_Work required_. Transcribe only the last portion of the material: exactly the lines from the one with "weatherproof models (284, 2221)" through the end, inclusive.

===== Excerpted records

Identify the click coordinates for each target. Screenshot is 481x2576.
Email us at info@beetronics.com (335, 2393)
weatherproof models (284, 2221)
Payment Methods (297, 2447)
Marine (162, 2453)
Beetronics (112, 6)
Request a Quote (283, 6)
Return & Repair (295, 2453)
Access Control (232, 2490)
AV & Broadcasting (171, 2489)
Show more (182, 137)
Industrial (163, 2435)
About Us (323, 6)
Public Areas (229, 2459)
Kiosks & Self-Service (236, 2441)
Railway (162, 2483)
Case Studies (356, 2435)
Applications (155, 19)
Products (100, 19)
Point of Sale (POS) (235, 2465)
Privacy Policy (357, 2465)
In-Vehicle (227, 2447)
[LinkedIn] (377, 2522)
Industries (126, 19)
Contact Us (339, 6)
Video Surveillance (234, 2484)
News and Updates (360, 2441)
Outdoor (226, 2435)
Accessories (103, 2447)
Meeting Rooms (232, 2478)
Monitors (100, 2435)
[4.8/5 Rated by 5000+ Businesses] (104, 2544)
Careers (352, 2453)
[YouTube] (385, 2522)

==========

_The completed task_.
weatherproof models (284, 2221)
Payment Methods (297, 2447)
Marine (162, 2453)
Beetronics (112, 6)
Request a Quote (283, 6)
Return & Repair (295, 2453)
Access Control (232, 2490)
AV & Broadcasting (171, 2489)
Show more (182, 137)
Industrial (163, 2435)
About Us (323, 6)
Public Areas (229, 2459)
Kiosks & Self-Service (236, 2441)
Railway (162, 2483)
Case Studies (356, 2435)
Applications (155, 19)
Products (100, 19)
Point of Sale (POS) (235, 2465)
Privacy Policy (357, 2465)
In-Vehicle (227, 2447)
[LinkedIn] (377, 2522)
Industries (126, 19)
Contact Us (339, 6)
Video Surveillance (234, 2484)
News and Updates (360, 2441)
Outdoor (226, 2435)
Accessories (103, 2447)
Meeting Rooms (232, 2478)
Monitors (100, 2435)
[4.8/5 Rated by 5000+ Businesses] (104, 2544)
Careers (352, 2453)
[YouTube] (385, 2522)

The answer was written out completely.